Page MenuHomePhabricator

Crimean Tatar Transliteration doesn't handle mixed script words
Closed, DeclinedPublic

Description

Crimean Tatar transliteration doesn't handle mixed script words—should it?

I intentionally put a pre-filter on the Crimean Tatar transliteration so that only words made up of letters in the Crimean Tatar alphabet we're transliterating from would get transliterated. For example, there's no W, so any Latin word with a W in it should not get transliterated since they are very likely foreign words or names. More specifically, when transliterating from Latin to Cyrillic, only words composed entirely of Crimean Tatar Latin characters are transliterated.

However, some letters in Cyrillic and Latin look more or less the same, depending on the font—e.g., Cyrillic а,е,о vs Latin a,e,o—and so they can be accidentally mixed in the article text. When this happens, the mix of Cyrillic and Latin letters is blocked from being transliterated (in either direction).

Examples:

  • Lаtin Cyrilliс Kиpил (bold letters are not in the script you would think they are in).
  • Real world examples on crh wiki include Ümer İpçi—the page appears to be in Latin text, but searching for Latin e on the page gives me 282 hits (including text in my English UI), but searching the page for Cyrillic е gives 152 hits, including one in the article subject's name in the first sentence of the second paragraph.
  • It happens in article titles, too: Sоllar, Sadоvоye, Krakоv—all the o's in the article titles are in Cyrillic.

Simply leaving the Cyrillic letter is possible, but can cause errors. Latin e is sometimes properly transliterated as Cyrillic е, and sometimes as з. Letting a wrong-script Cyrillic е remain in transliteration could cause mistakes.

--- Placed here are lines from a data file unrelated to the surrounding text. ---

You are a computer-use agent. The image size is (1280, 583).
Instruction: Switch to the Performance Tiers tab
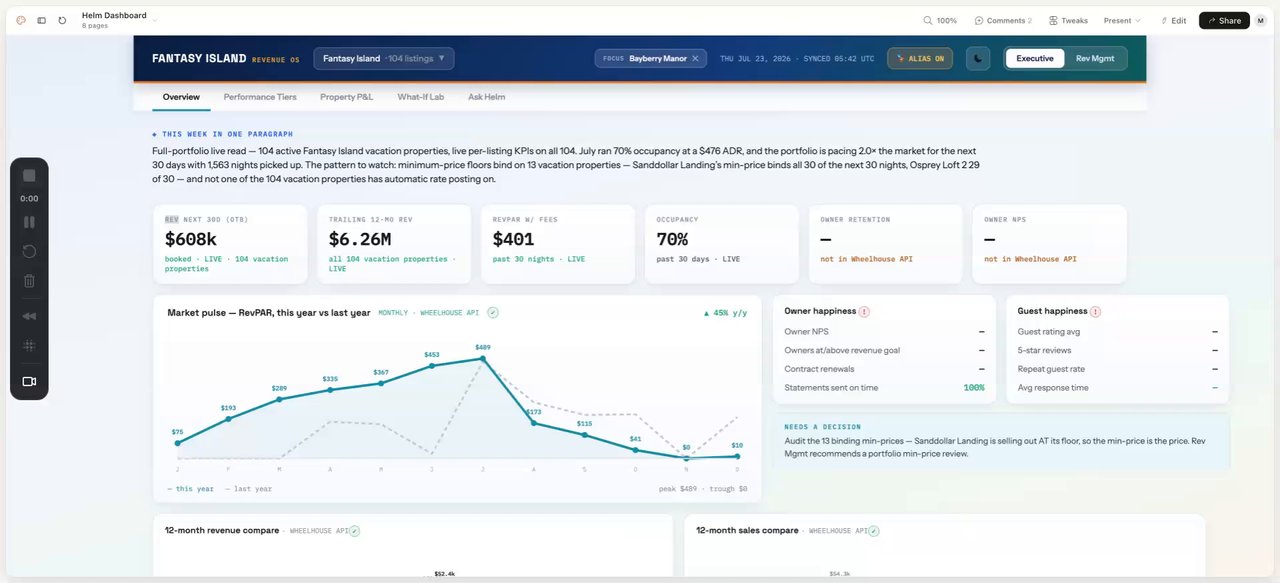pos(260,97)
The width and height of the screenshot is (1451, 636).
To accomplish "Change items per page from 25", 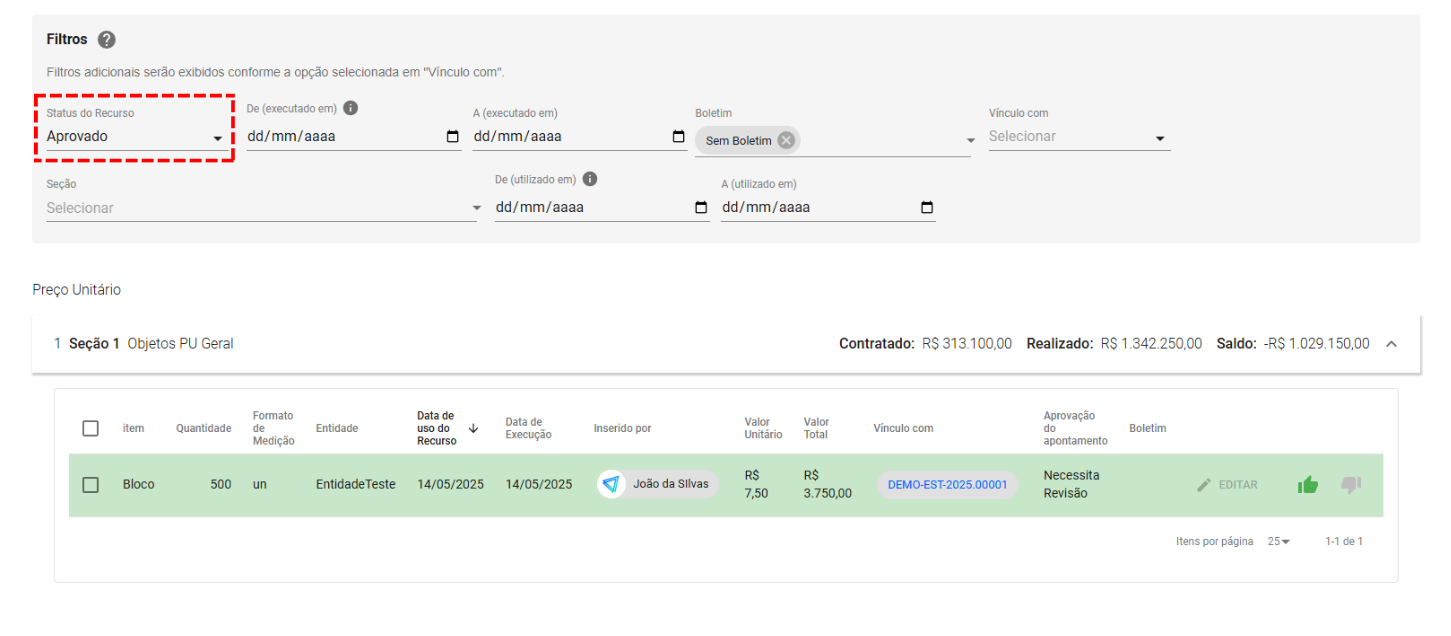I will (x=1279, y=541).
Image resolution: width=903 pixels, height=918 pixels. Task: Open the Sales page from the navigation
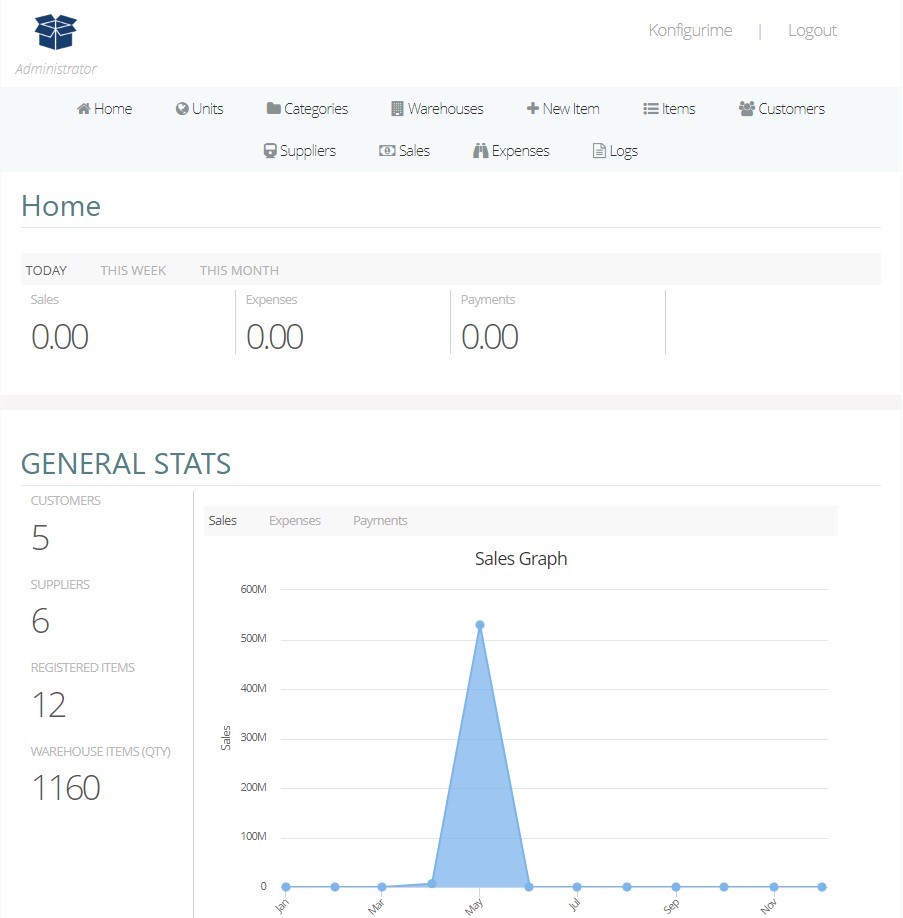[x=404, y=151]
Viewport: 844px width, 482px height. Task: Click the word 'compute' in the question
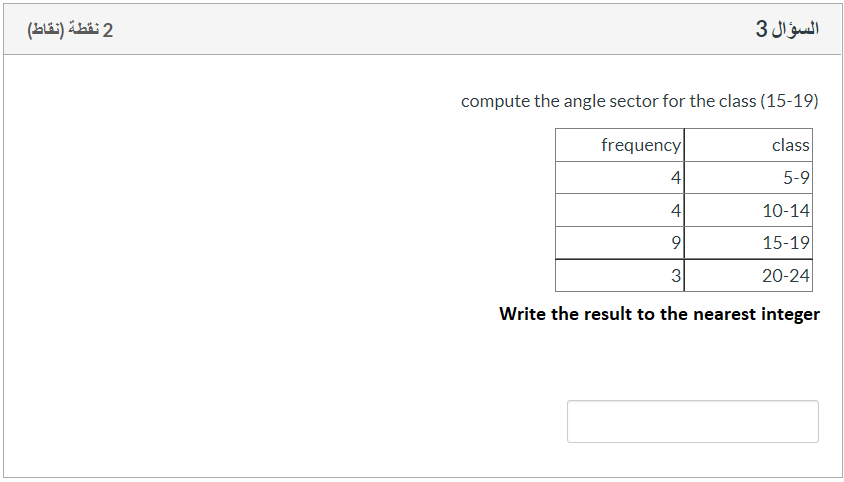click(496, 101)
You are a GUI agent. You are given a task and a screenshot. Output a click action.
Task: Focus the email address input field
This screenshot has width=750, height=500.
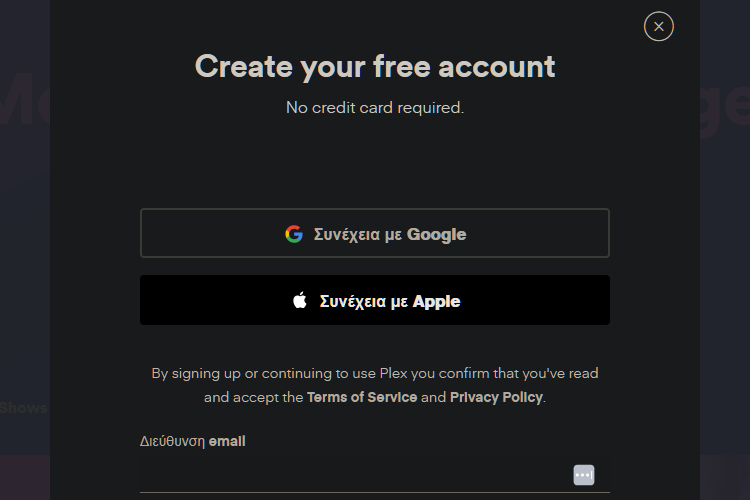375,475
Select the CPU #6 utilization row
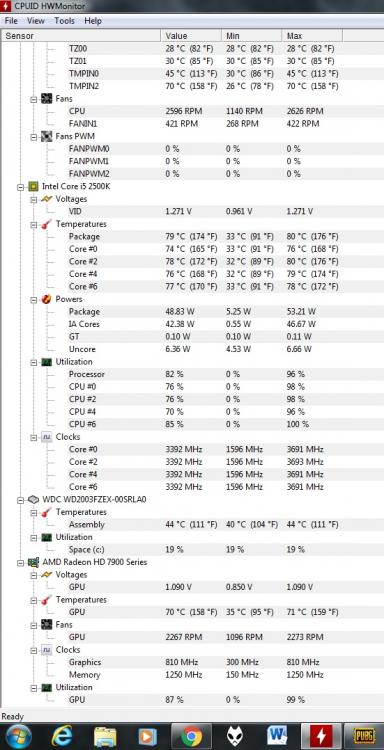Viewport: 384px width, 750px height. [x=191, y=424]
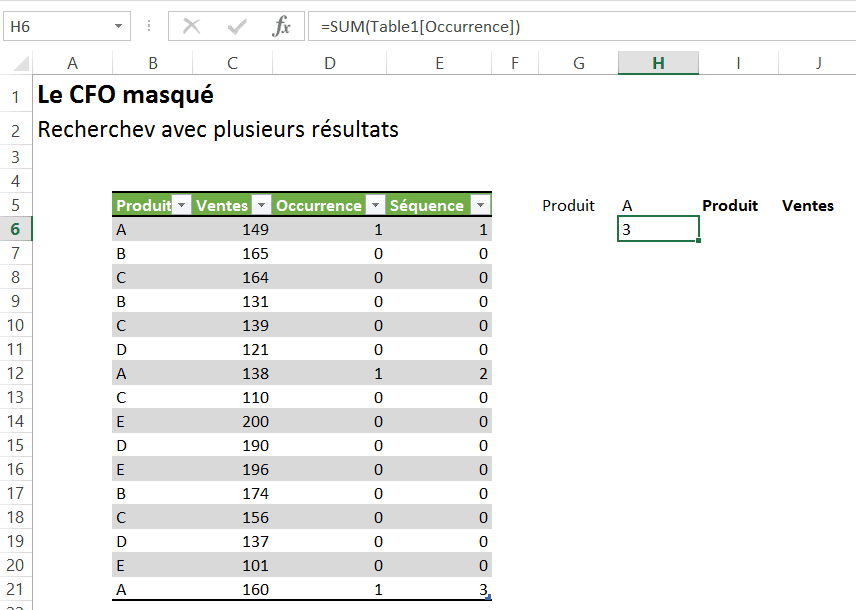The image size is (856, 610).
Task: Click the table resize handle at bottom-right
Action: 487,597
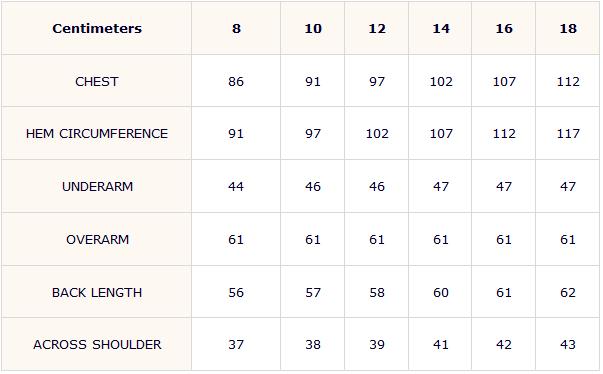Select hem circumference value 117
Viewport: 603px width, 374px height.
pyautogui.click(x=568, y=134)
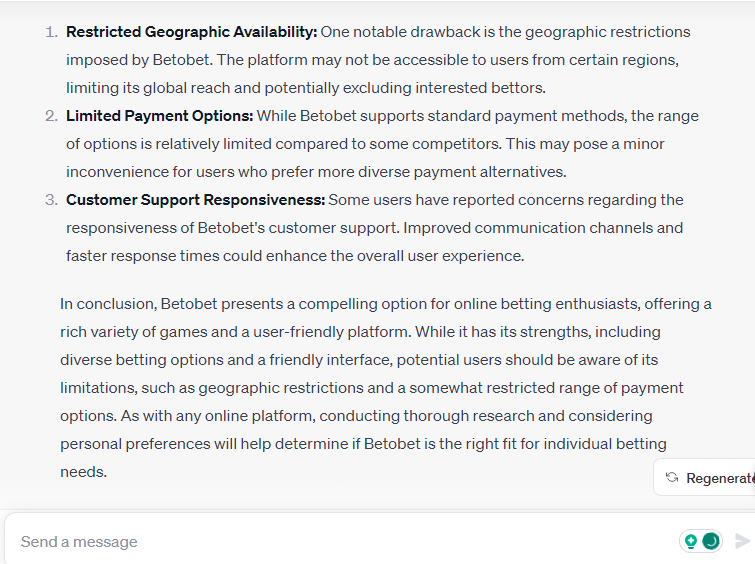Click the line 'of options is relatively limited'

pos(365,144)
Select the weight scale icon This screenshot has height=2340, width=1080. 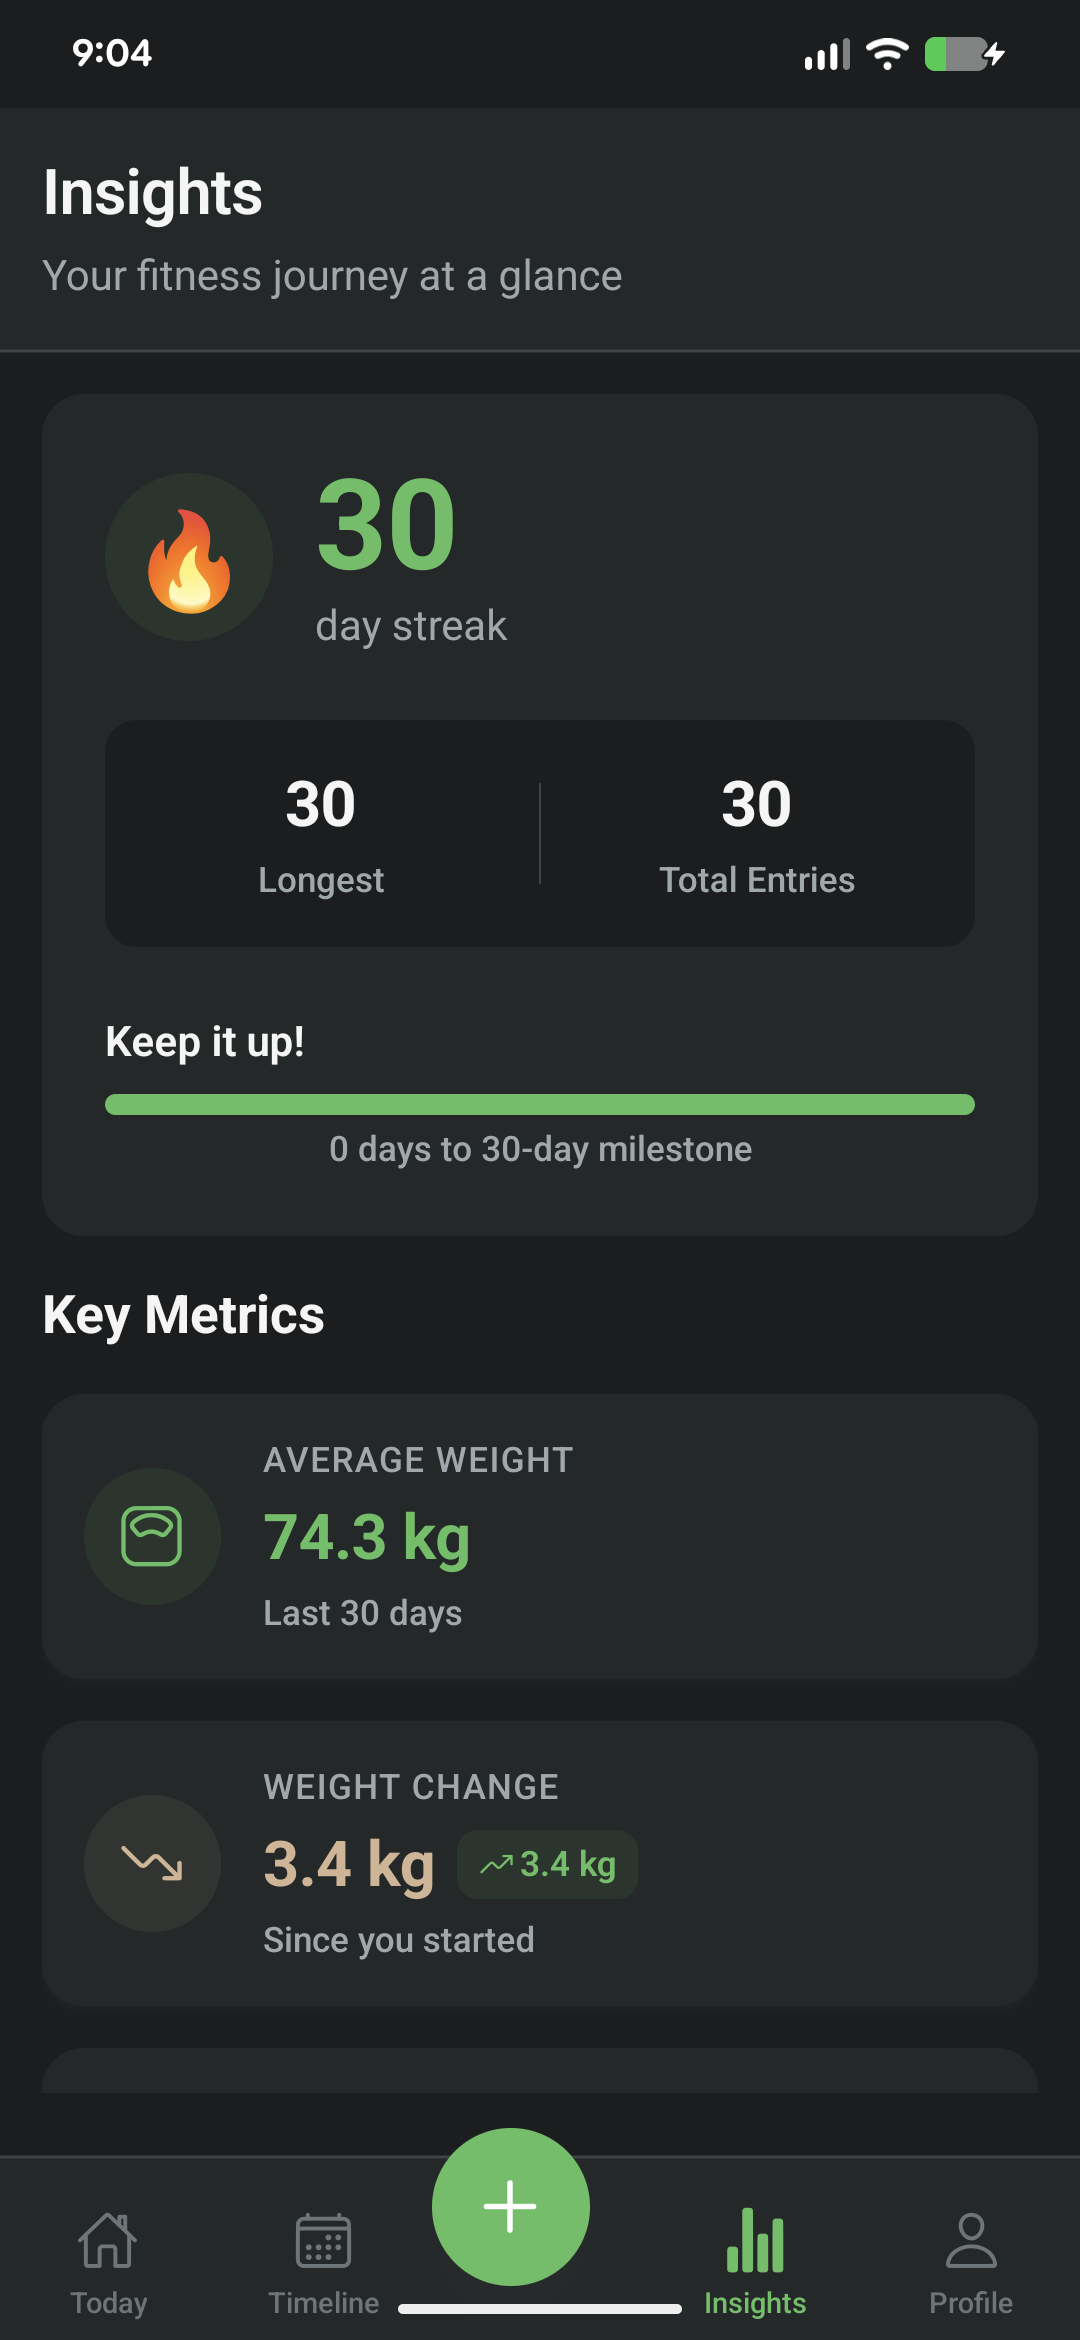[x=152, y=1538]
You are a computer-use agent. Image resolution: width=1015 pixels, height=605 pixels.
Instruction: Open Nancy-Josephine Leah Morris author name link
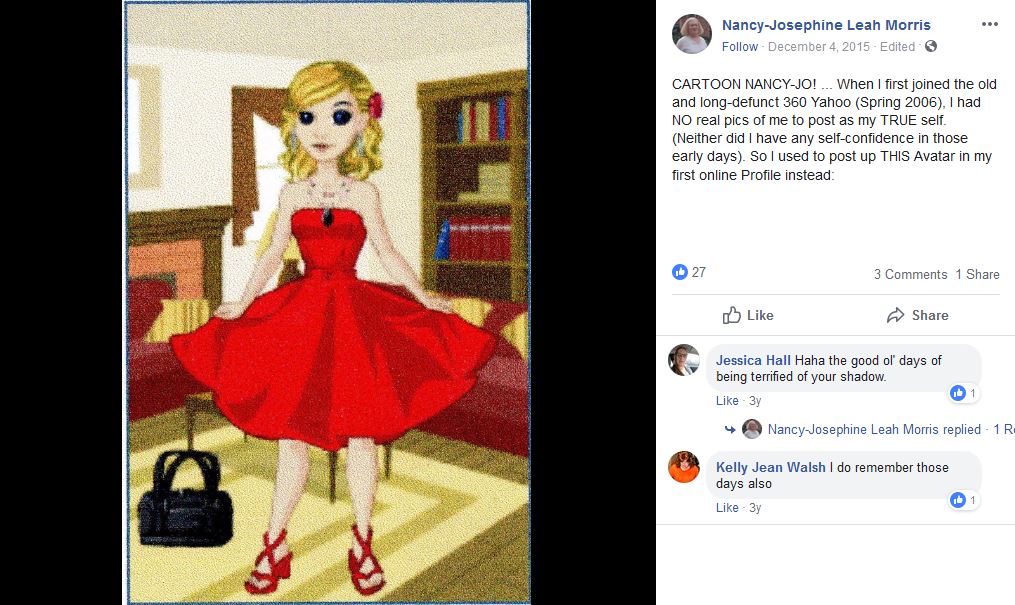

Converting letters to the "right" script and then transliterating is possible, but not always easy, since words can be close to 50/50 Latin/Cyrillic. More complex algorithms are possible, because most characters can't be confused (e.g., Kиpил is probably intended to be Cyrillic because и and л are unambiguously Cyrillic). And there are always going to be exceptions, like KoЯn.

Possible approaches include:

  • Leave it as is, because this is a problem for the CRH WP community to clean up; this could confuse readers who don't understand why words that look like they are in Latin don't transliterate. This approach could also be supplemented with a tool to identify mixed-script words. (I used a prototype tool that isn't yet up to the task to find some examples.)
  • Transliterate mixed-script words with the existing rules, and wrong-script letters will generally be preserved (but could also interact unexpectedly with other letters); this could also confuse readers because two instances of a word (one mixed script and one not) could get transliterated differently.
  • Try to guess the intended script of mixed-script words (by proportion of characters of each type or presence of specific characters) and map the wrong ones to the right script before transliterating. This is more complicated, but would try to give the reader what they expect; unexpected errors are to be expected.

I will post this to the CRH WP Village Pump to get more feedback there.

Event Timeline

Added link here in update to announcement of transliteration being enabled on the Village Pump.

Mixed script words appeared mistakenly in some articles during early years of our Wikipedia. I hope, that there will not be any new pages with mixed script words any more, so we can let transliterator be as it is, and fix the problem in our articles.
If you can help with automatically fixing this, it will be very nice of you.

I've been testing my mixed-script detection/correction tool on crh.wikipedia in my non-work time and making lots of corrections, and I will continue to do so from time to time. If that's good enough, then the transliteration tool itself doesn't need to address it.